Regression Lines (short version)

In the previous section we converted the size and assessed values for the 14 houses we've been investigating:

 

to z-scores:

and noticed the shape and strength of the association remained unchanged. We then tried to find the "best-fit" line for this z-score scatterplot and found (using a bunch of basic yet tedious algebra) that in order for the line `hat(z_y) = m z_x + b` with m as slope and b as intercept to fit better than any other line, we needed b = 0 and

`m = (sum z_x z_y)/(n-1)`

Using our house data, we computed that m = 0.81957, yielding an equation of `hat(z_y) = 0.81957 z_x` with a graph:

that fit the z-score data very well.

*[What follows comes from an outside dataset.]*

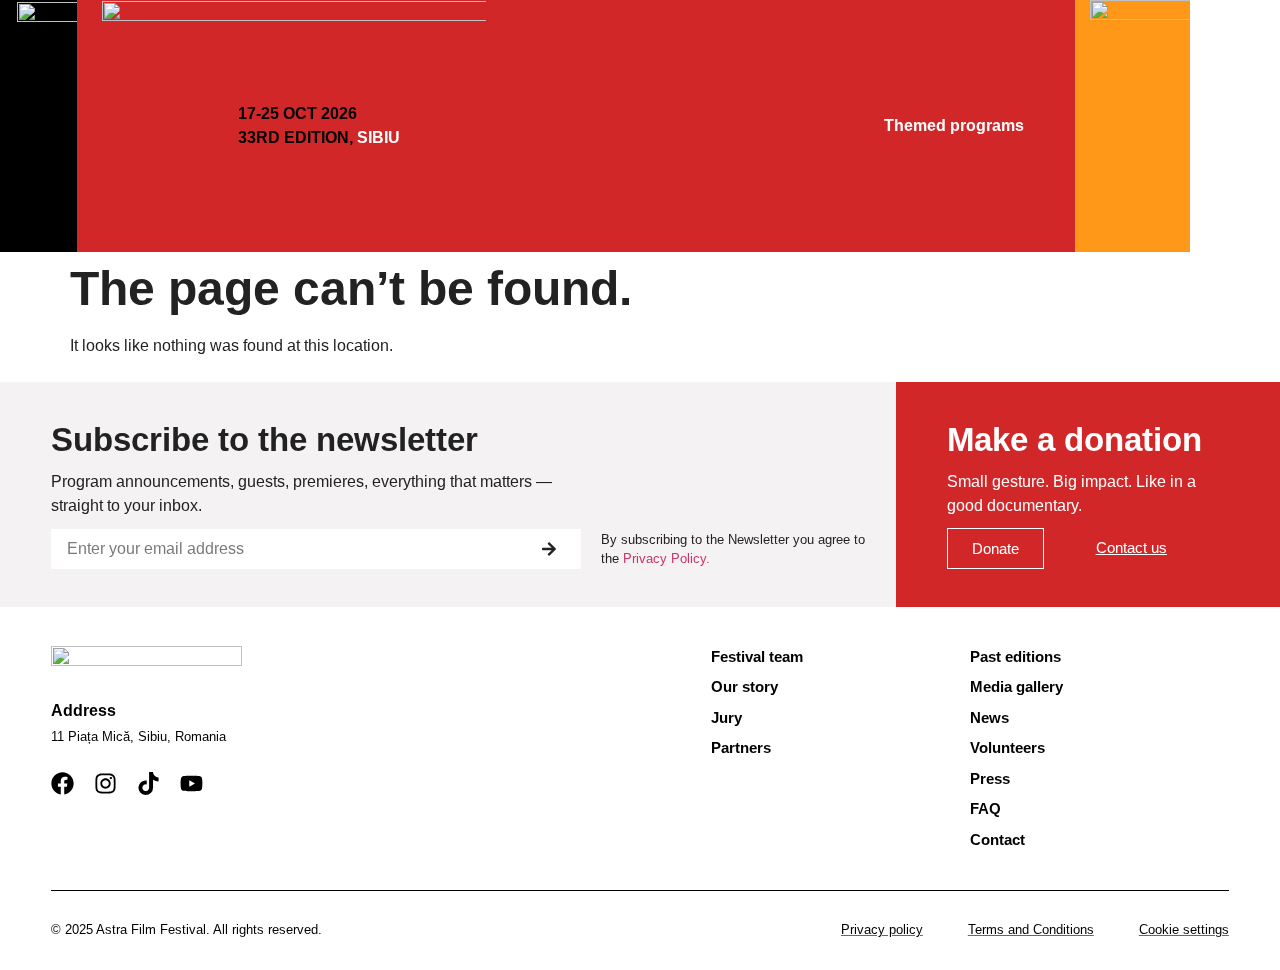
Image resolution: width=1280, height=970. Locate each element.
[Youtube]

The slope of (approximately) 0.82 told us that a house 1 size SD above the mean (zx = 1) is predicted to have an assessed value 0.82 assessed-value SDs above the mean.

Converting from z-scores back to the original units of square feet and thousands of dollars, we got the regression line for the house data (in the form `hat(y) = b_0 + b_1 x` where b0 is the intercept and b1 is the slope): `hat(y) = 249 + 0.038x`

We typically write this with more descriptive variable names: `hat(text(assess)) = 249 + 0.038 times text(size)`

If we graph this equation along with the original scatterplot of the house data, we get:

and we finally have our best-fit line for the house data. In practice, we won't use any of the formulas we've worked out to compute the slope and intercept of this line, we'll use technology instead. For now, let's concentrate on properly interpreting the linear equation once we've found it.

The slope of the regression line for the houses is 0.038. Remember that slope is "rise over run" (or "change in vertical (y) direction over change in horizontal (x) direction." The y-units for the house data are "thousands of dollars" and the x-units are (square feet), so the slope is:

0.038 `($1000)/(text(sq. ft.)`

which in simpler language is just: $38 per square foot. This tells us that each additional square foot in the size of the house is generally associated with an increase of $38 in the assessed value. This means that if a second house is $100 square feet bigger than the first, we would predict the second house to have an assessed value about $3,800 higher than the first. It does not mean that a second house will have an assessed value $3,800 greater than the first: in the scatterplot above, you can find pairs of houses where the bigger house is actually assessed at a lower value then the smaller house. And it does not mean that an increase in the size of a house causes an increase in assessed value: it may very well be the case that if you build an addition to your house, this will cause the county to assess it at a higher value; but it could also be that building practices have changed over time and the newer houses are bigger than the older houses, with the age influencing the assessed value, not the size.

The intercept of 249 might be interpreted as predicting an assessed value of $249,000 for a 0 sq. ft. house (in other words, a vacant lot) in this neighborhood. But we only have data about houses between 1,000 and 2,000 square feet in size, so making predictions about houses that are significantly larger or smaller (such as a vacant lot or a 6,000 sq. ft. mansion) involves extrapolation: this is dangerous because our model is based on information about houses of a certain size, and we don't know that the relationship between these variables continues to exhibit the same association for other types of houses.

Also keep in mind that our search for this regression line began with the assumption that the data had a linear association; if the data exhibits any sort of non-linear relationship (bending, curving, etc.) we should not attempt to find a regression line. (There may be other ways to model a non-linear association, but we'll save those for later.) To check that the data appears to have a linear association, we create a scatterplot, and we only create scatterplots when we have two quantitative variables, so we should only attempt to find a regression line when dealing with two quantitative variables. As we shall see soon, we also want to avoid using regression techniques when a data set contains one ore more significant outliers.

To summarize, before finding a regression line we should check that:

  • we have two quantitative variables
  • those variables exhibit a roughly linear (= non-curved) association
  • a scatterplot of the data exhibits no significant outliers

Exercises

1. [OIS F7.6] The figure on the left (below) shows head length versus total length for 104 brushtail possums; the figure on the right shows weight city gas mileage vs. weight for a group of cars.

 

Answer the following questions for each data set: 

a) Would a linear model be appropriate?

b) Would the slope of the regression line be positive or negative?

c) What units would the slope have?

2. [OIS F7.6] If we ask a computer to find a regression line to model the possum data shown in the previous problem, we get: `hat(y) = 41 + 0.59x`.

a) Rewrite this equation using more descriptive variable names.

b) If appropriate, predict the head length of a possum with total length of 92 cm.

c) If appropriate, predict the head length of a possum with total length of 62 cm.

d) If you observed two possums and the first had a total length 5 cm shorter than the second, what would predict about their head lengths?

e) Use a sentence to interpret the meaning of the slope in the regression equation.

f) Use a sentence to interpret the meaning of the intercept in the regression equation.